#### ACTIVITY
Reproduce the listing below without any change.

#### INFORMATION SHOWN
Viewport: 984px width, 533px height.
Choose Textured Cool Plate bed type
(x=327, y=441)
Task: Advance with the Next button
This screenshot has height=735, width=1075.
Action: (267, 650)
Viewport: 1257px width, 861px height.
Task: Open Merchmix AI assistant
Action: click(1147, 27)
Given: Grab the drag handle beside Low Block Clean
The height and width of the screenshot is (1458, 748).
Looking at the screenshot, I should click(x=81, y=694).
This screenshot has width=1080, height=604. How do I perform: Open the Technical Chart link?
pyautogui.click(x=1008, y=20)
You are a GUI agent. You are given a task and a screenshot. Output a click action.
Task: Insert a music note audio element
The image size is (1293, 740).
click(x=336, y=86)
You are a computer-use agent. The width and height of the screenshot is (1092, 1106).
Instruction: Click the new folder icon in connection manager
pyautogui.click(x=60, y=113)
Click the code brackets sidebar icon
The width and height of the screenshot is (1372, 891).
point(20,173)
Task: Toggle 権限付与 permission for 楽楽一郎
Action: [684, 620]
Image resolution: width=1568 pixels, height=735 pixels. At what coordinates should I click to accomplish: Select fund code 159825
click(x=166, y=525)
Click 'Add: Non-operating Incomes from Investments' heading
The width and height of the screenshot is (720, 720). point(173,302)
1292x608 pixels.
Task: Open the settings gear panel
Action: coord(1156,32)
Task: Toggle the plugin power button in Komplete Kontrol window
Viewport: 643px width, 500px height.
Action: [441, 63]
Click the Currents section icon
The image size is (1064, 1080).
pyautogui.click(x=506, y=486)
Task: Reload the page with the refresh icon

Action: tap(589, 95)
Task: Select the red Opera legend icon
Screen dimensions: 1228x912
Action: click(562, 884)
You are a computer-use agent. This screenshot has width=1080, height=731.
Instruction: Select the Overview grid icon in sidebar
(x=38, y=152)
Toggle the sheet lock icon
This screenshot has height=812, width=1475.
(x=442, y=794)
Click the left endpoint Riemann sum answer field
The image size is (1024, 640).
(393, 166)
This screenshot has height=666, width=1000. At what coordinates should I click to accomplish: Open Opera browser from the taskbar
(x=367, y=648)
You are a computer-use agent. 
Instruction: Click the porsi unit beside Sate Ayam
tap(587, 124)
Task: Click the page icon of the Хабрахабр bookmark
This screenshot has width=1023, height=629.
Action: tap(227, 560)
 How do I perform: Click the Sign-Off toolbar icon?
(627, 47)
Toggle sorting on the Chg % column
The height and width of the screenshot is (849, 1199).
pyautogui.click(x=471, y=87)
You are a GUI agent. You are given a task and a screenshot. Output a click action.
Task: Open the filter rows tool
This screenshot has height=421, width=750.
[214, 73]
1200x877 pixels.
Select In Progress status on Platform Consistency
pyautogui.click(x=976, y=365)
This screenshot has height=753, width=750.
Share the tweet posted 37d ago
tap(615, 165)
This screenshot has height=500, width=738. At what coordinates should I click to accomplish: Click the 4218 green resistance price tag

#### ANSWER BOX
Viewport: 984px width, 533px height.
Choose Textured Cool Plate bed type
(x=327, y=441)
Task: Advance with the Next button
This screenshot has height=735, width=1075.
Action: (267, 650)
Viewport: 1257px width, 861px height.
Task: Open Merchmix AI assistant
Action: click(1147, 27)
Given: Grab the drag handle beside Low Block Clean
The height and width of the screenshot is (1458, 748).
Looking at the screenshot, I should click(x=81, y=694).
This screenshot has width=1080, height=604. How do I perform: Open the Technical Chart link?
pyautogui.click(x=1008, y=20)
You are a GUI agent. You are given a task and a screenshot. Output a click action.
Task: Insert a music note audio element
The image size is (1293, 740).
click(x=336, y=86)
You are a computer-use agent. The width and height of the screenshot is (1092, 1106).
Instruction: Click the new folder icon in connection manager
pyautogui.click(x=60, y=113)
Click the code brackets sidebar icon
The width and height of the screenshot is (1372, 891).
point(20,173)
Task: Toggle 権限付与 permission for 楽楽一郎
Action: [684, 620]
Image resolution: width=1568 pixels, height=735 pixels. At what coordinates should I click to accomplish: Select fund code 159825
click(x=166, y=525)
Click 'Add: Non-operating Incomes from Investments' heading
The width and height of the screenshot is (720, 720). point(173,302)
1292x608 pixels.
Task: Open the settings gear panel
Action: coord(1156,32)
Task: Toggle the plugin power button in Komplete Kontrol window
Viewport: 643px width, 500px height.
Action: [441, 63]
Click the Currents section icon
The image size is (1064, 1080).
pyautogui.click(x=506, y=486)
Task: Reload the page with the refresh icon

Action: tap(589, 95)
Task: Select the red Opera legend icon
Screen dimensions: 1228x912
Action: click(562, 884)
You are a computer-use agent. This screenshot has width=1080, height=731.
Instruction: Select the Overview grid icon in sidebar
(x=38, y=152)
Toggle the sheet lock icon
This screenshot has height=812, width=1475.
(x=442, y=794)
Click the left endpoint Riemann sum answer field
The image size is (1024, 640).
(393, 166)
This screenshot has height=666, width=1000. At what coordinates should I click to accomplish: Open Opera browser from the taskbar
(x=367, y=648)
You are a computer-use agent. 
Instruction: Click the porsi unit beside Sate Ayam
tap(587, 124)
Task: Click the page icon of the Хабрахабр bookmark
This screenshot has width=1023, height=629.
Action: tap(227, 560)
 How do I perform: Click the Sign-Off toolbar icon?
(627, 47)
Toggle sorting on the Chg % column
The height and width of the screenshot is (849, 1199).
pyautogui.click(x=471, y=87)
You are a GUI agent. You are given a task and a screenshot. Output a click action.
Task: Open the filter rows tool
This screenshot has height=421, width=750.
[214, 73]
1200x877 pixels.
Select In Progress status on Platform Consistency
pyautogui.click(x=976, y=365)
This screenshot has height=753, width=750.
Share the tweet posted 37d ago
tap(615, 165)
This screenshot has height=500, width=738. At what coordinates should I click to accomplish: Click the 4218 green resistance price tag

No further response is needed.